Шайсупов вскинул на Никона своими лукавыми глазами, которые казались совсем добрыми, простодушно-наивными.
– Прости его, бога для, святой отец, – заговорил он ласково, – прости на сей раз ради завтрева, ради праздничка божия… Може, что он и сказал своею дуростью, так прости для бога.
– Не вмени ему во грех, святой отец, – просил и Исайя, – может, бес попутал.
– А, поди, сам бес-ат и словцо оное шепнул, а не Ларка, – пояснил Шайсупов.
– Я ему питимью за это наложу нарочитую, – прибавил Исайя.
– Ну, ин быть по сему! – смягчился наконец старый упрямец. – Только смотри у меня, осетринку не перепарь… да чтоб лучку, и перчику, и сольцы в меру…
– Добро-ста, – обрадовался Ларка и даже мотнул головой.
Но не тут-то было! Никон даже привскочил своими больными ногами, его опять чем-то ошпарили, и голова ходенём заходила…
– Слышите, слышите! Опять Астарт! – кричал он и стучал клюкой. – Что ж это будет? Я ноне же великому государю напишу. Я буду бить челом, чтобы великий государь велел розыск учинить над Кирилловым и Ферапонтовым монастырём, откуда оное повелось, чтоб в святые обители бесов напущать да православных христиан сидонскими идолами именовать… Великий государь велит сыскать…
«Розыск» – это было странное в то время слово: тогда «искали» не глазами, не расспросами, а «пыткой», плетьми, кнутом, дыбой да огнём… «Допрос», «испытание», «пытка» – это одного корня слова: кнут да жаровня чинили допрос…

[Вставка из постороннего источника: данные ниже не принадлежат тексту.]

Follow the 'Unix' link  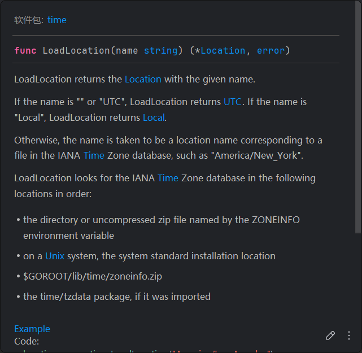click(x=55, y=256)
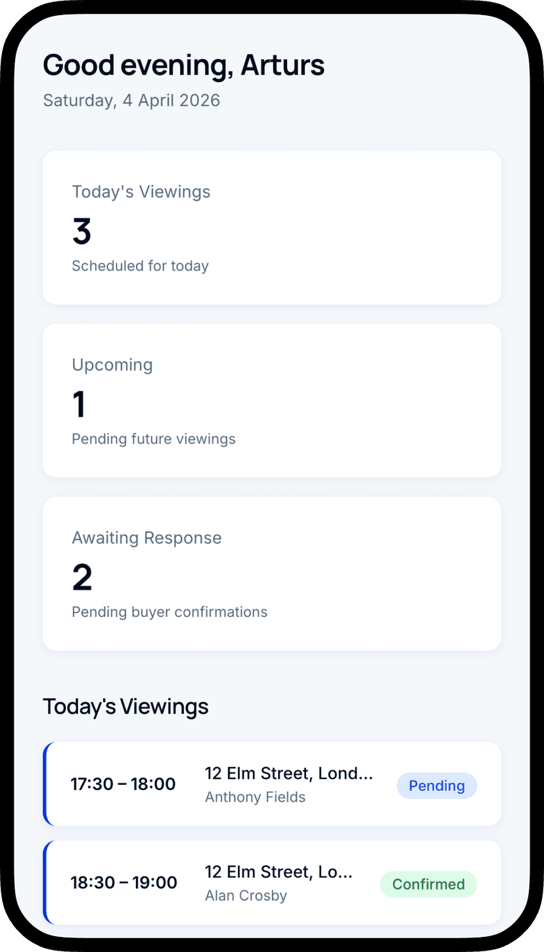The width and height of the screenshot is (544, 952).
Task: Select the 18:30 – 19:00 time slot
Action: click(x=124, y=882)

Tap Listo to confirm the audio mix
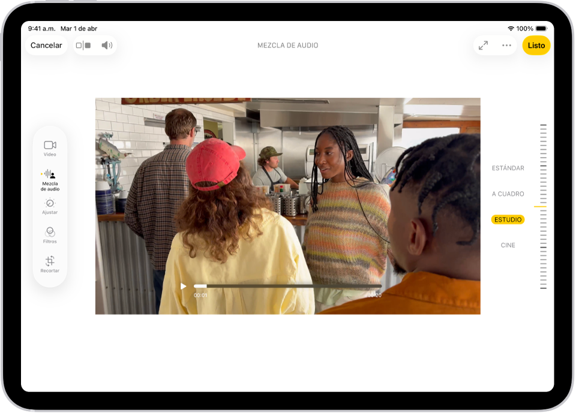point(536,45)
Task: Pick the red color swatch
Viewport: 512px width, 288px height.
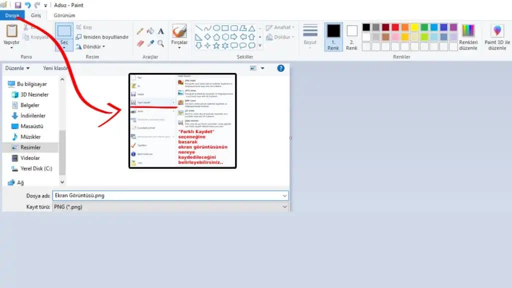Action: [396, 27]
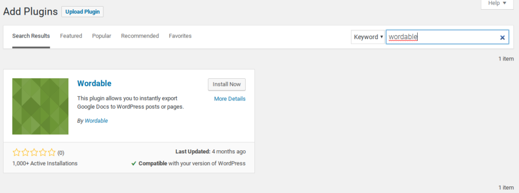
Task: Click the Wordable plugin green icon
Action: tap(41, 107)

И инок Исайя, и пристав князь Шайсупов испугались угроз Никона… Он накличет на них неминуемую беду: все без вины будут виноваты. Надо чем-нибудь умилостивить рассвирепевшего старика…
– Отец святой! Смилуйся! Вели смирить парня! – взмолился Исайя.
– Смири его, как поволишь, и я стрельцов дам, – предлагал свои услуги пристав, желая защититься чужою спиною.
– Накажи его, отец святой, поучи.
– Поучи бога для… он перестанет дуровать.
А тот, кого советовали «поучить», «смирить», по-прежнему смотрел недоумевающе… «Блажь-де нашла на старика… не впервой его клюке гулять по моей спине, что ж!»
– Так велишь смирить, святой отец? – умолял Исайя.
– Что мне смирять! Я старец смиренный… смиряйте вы, а я великому государю отпишу, – не унимался упрямец.
Пристав и Исайя переглянулись.
– Что ж, князь Самойло, вели давать плетей, – сказал последний.
Шайсупов свистнул, как Соловей-разбойник. На свист из-за угла стрелецкой избы вышли два стрельца.
– Плетей давай! – крикнул Шайсупов.
Бедный поварок упал на колени и тянулся к ногам Никона, чтобы хоть ухватить и поцеловать полу его подрясника.
– Прости… не буду…
– Не трошь, не трогай ног! У меня ноги больные! – кричал упрямый старик, отстраняясь.
– Не буду идолом звать, о-о!
Подошли четыре стрельца и молча глядели на эту сцену. У двоих из них в руках было по плети, узловатые московские чудовища, младшие сестрички кнута-батюшки: «Плеть не кнут, даст вздохнуть; а батюшка-кнут не даст и икнуть…»
– Ну-ну, сымай рубаху, не нежься, сымай! – поощрял пристав. – Сымай-ка рубашечку.
– И порки, – пояснил Никон.
Стрельцы стали раздевать поварка, развязали и сняли фартук, расстегнули и сняли подрясничек, рубаху…
– Ишь ты, почёт какой, ризы сымают, – шутил пристав, – кубыть патриарха.
Никон сердито глянул на шутника.
– Мотри, Самойло… и в дыры муха падает, – проворчал он.
Поварок стоял совсем голый и ёжился. Только нижняя часть худого, белого, как у женщины, тела не была обнажена.
– Порки долой! – не унимался развоевавшийся старик.
Поварок с досадой, торопливо спустил нижнее белье и повернулся спиной к своему мучителю.
– Чево ж ты смотришь, чернец?! – накинулся этот последний на Исайю.